SSRI drugs are used for the treatment of depression and generalized anxiety disorders. The term SSRI is abbreviation for 'selective serotonin reuptake inhibitor'. These drugs increase the availability of serotonin, the mood-influencing neurotransmitter, in brain cells. Since a fall in the availability of serotonin to brain cells is the primary somatic reason for depression and anxiety, the increase in its availability as a result of SSRI action helps improve mood and reduce anxiety. Examples of SSRIs are: Lexapro, Celexa, Paxil, Zoloft, and Effexor among others.

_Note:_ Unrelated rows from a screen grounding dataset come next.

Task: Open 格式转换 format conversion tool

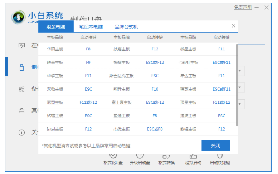Action: click(166, 159)
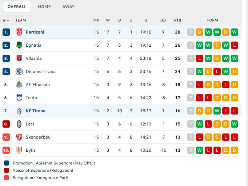Switch to the AWAY standings tab
248x186 pixels.
[68, 7]
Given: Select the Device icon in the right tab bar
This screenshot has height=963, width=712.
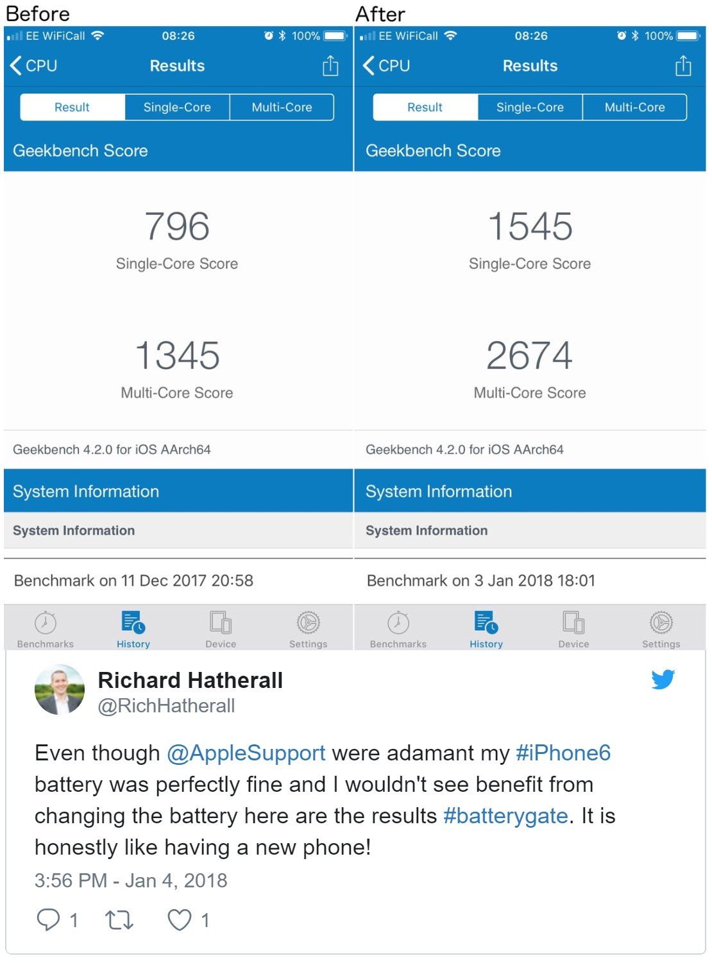Looking at the screenshot, I should pos(574,627).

Drugs of choice: SSRIs are considered the drugs of choice for the treatment of mood and anxiety disorders because they specifically act on the serotonin level in brain cells. They do not significantly interfere with other physiological processes, nor do they have any life-threatening interactions with other drugs (except other categories of anti-depressants such as monoamine oxidase inhibitors). SSRIs also do not potentiate any other drug. Therefore, if taken under medical prescription, SSRI are nowadays preferred to older groups of anti-depressants.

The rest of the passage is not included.